One of the lost secrets of satire is the idea of mockery from below: the idea that in order to win the sympathy of the audience and the comic right to issue scathing barbs, the satirist must make himself his own first and biggest target, not merely taking himself down a notch or two but kicking himself all the way off the ladder, either through self-deprecating humor or by creating a satiric persona that is so obviously and outrageously exaggerated that nobody could mistake its comic mockery for earnest ridicule. Oscar hosts, from Johnny Carson and Billy Crystal to Whoopi Goldberg and Ellen DeGeneres, have been masters of the self-deprecating strategy, while an Oscar host like Chris Rock exemplifies the exaggerated comic persona that is deployed to perfection nightly by Stephen Colbert.

The ancient Romans invented satire, and in fact gave us quintessential examples of both of these two major satiric strategies of deflation and exaggeration in the persons of Horace and Juvenal. Horace practiced an urbane, witty, gently mocking form of satire, poking fun at his own foibles in one breath before taking aim at a fellow Roman in the next. Juvenal, by contrast, rages with indignation at the collapse of good old-fashioned Roman morality under the weight of faithless Roman wives as well as effeminate sodomites, miserly Jews, and arrogant Africans pouring into Rome from the provinces. In fact, Juvenal's indignation was so convincing that many readers over the centuries believed his ridicule to be completely sincere; only in the 20th century did an increasing number of scholars embrace the idea of a witty and irreverent Juvenal who was more concerned with comedy than morality.

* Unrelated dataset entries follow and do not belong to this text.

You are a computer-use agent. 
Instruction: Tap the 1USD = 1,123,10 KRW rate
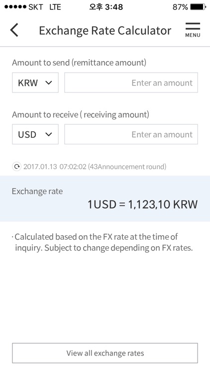[x=143, y=204]
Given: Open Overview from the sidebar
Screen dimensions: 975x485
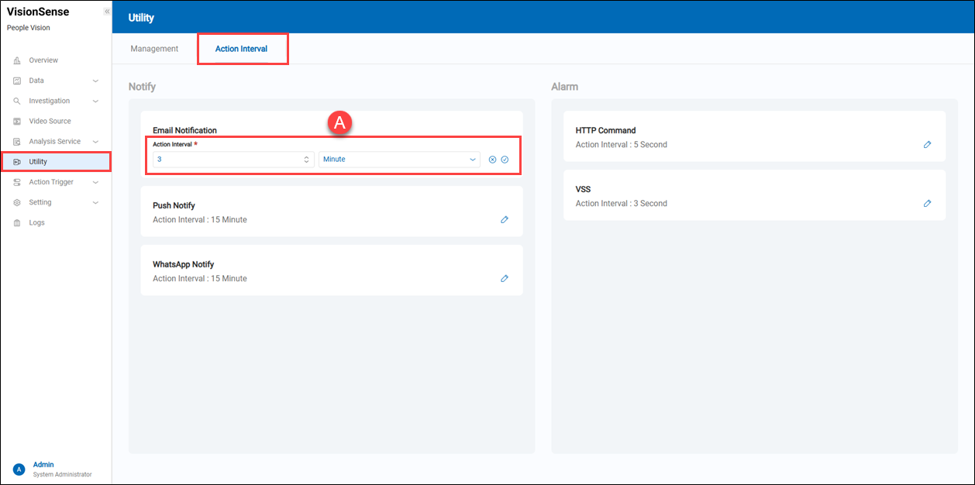Looking at the screenshot, I should 43,60.
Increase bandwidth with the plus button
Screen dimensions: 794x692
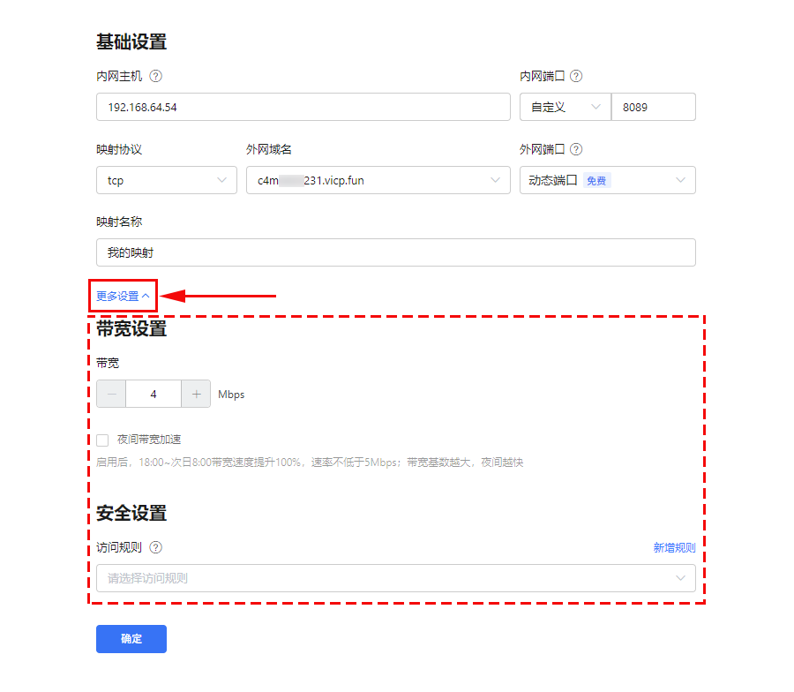(x=196, y=395)
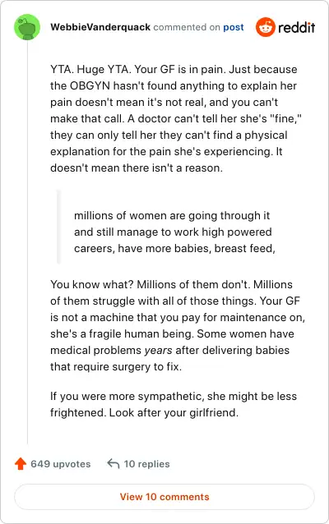Click the '649 upvotes' count
Screen dimensions: 329x524
(x=61, y=464)
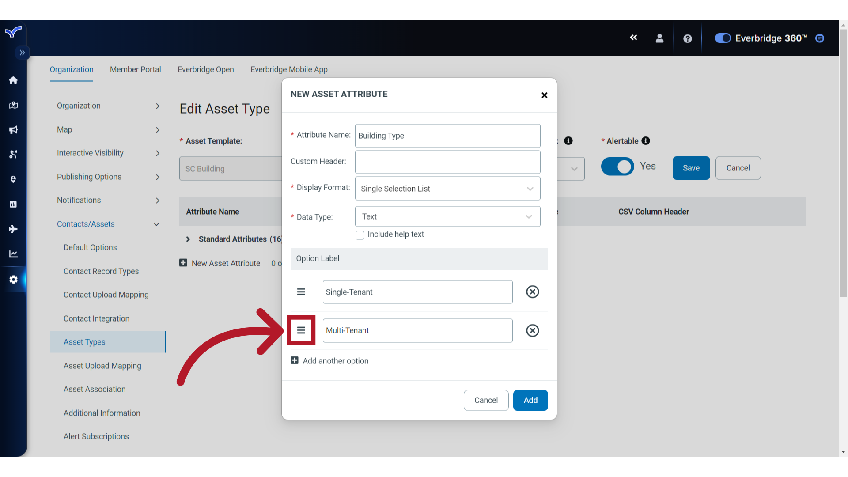Viewport: 848px width, 477px height.
Task: Click the Add another option plus icon
Action: pyautogui.click(x=295, y=360)
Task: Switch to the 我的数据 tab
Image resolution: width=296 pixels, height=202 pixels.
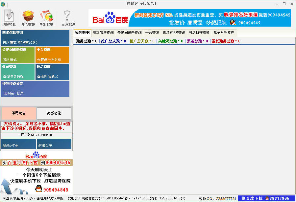Action: click(82, 33)
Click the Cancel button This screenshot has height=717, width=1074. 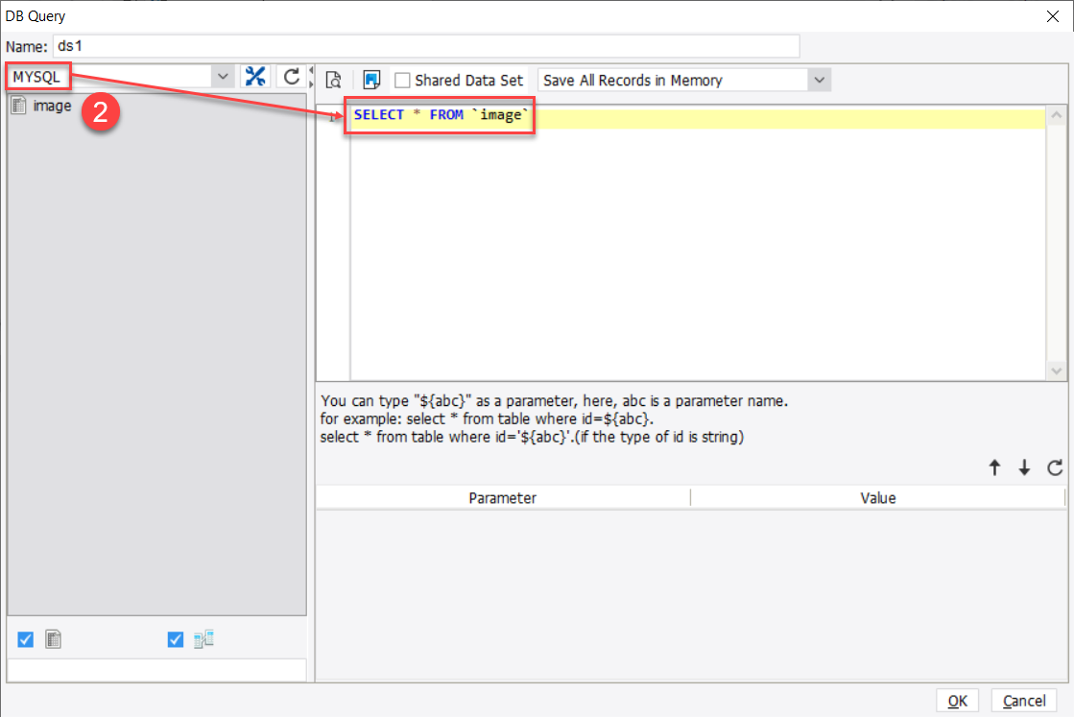1024,700
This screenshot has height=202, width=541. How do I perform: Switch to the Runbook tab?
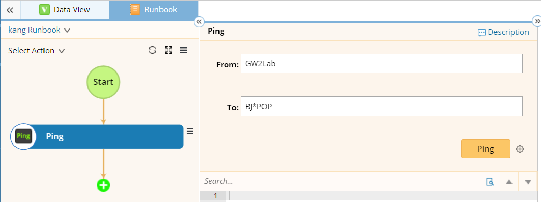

Satire, for the Romans, was a particular form of poetry that combined epic rhythms with personal musings on society, culture, and current events. The comic mockery that is so characteristic of Roman satire was not unique to the satiric genre, but could also be found in the lyrics of Catullus and the epigrams of Martial. Indeed, the satiric spirit of comic mockery has even more ancient roots among the Greeks, notably in the vulgar stage comedies of Aristophanes, the malicious lyric wit of Hipponax, and the scathing poetic invective of Archilochus. There is a direct line from this ancient pantheon to such modern satiric wits as Groucho Marx, Lucille Ball, Mel Brooks, Norman Lear, Richard Pryor, Joan Rivers, and Jon Stewart (to name just a few, and omit a truly diverse array of many just as worthy).

What all of these masters of comic mockery share is an acute sense of their own fallibility, a vulnerable core that, depending on the comedian's personal style, may be readily visible à la Horace (as in the case of Lucille Ball or Ellen DeGeneres) or hidden deep beneath a hard, seemingly impenetrable exterior à la Juvenal (Grouch Marx, Joan Rivers). It is precisely this kind of profound humility that was nowhere to be found on Oscar night, either in the onstage banter of Seth MacFarlane or in the concurrent social media conversation marked not only by the egregious Onion blunder but also by innumerable mean-spirited attacks on Anne Hathaway and Kristen Stewart.

In the 1970s, Archie Bunker was able to mount weekly attack on women, blacks, gays, Jews, and every other identifiable target of white male Christian fear, anxiety, and hatred, not just getting away with it, but becoming beloved by an entire generation of television viewers. Why? Because while Archie was racist, sexist, homophobic, anti-Semitic, and just plain hateful, All in the Family was not. Instead, the show managed to put Archie's raw invective into a satiric context that was transformative, prompting Americans to reevaluate their own views on race, class, gender, sexuality, and religion. Each and every character, from Edith the long-suffering "dingbat" wife, to Gloria the hysterical young bride, to Mike the bleeding heart liberal "meathead," to a George Jefferson who eerily mirrored the narrow-minded prejudice of Archie from across the racial divide, helped us to see the bruised and vulnerable core at the center of Archie's painfully flawed being. That is the fine art of making mockery. That is the endangered art that a once-witty Oscar needs to study and learn again.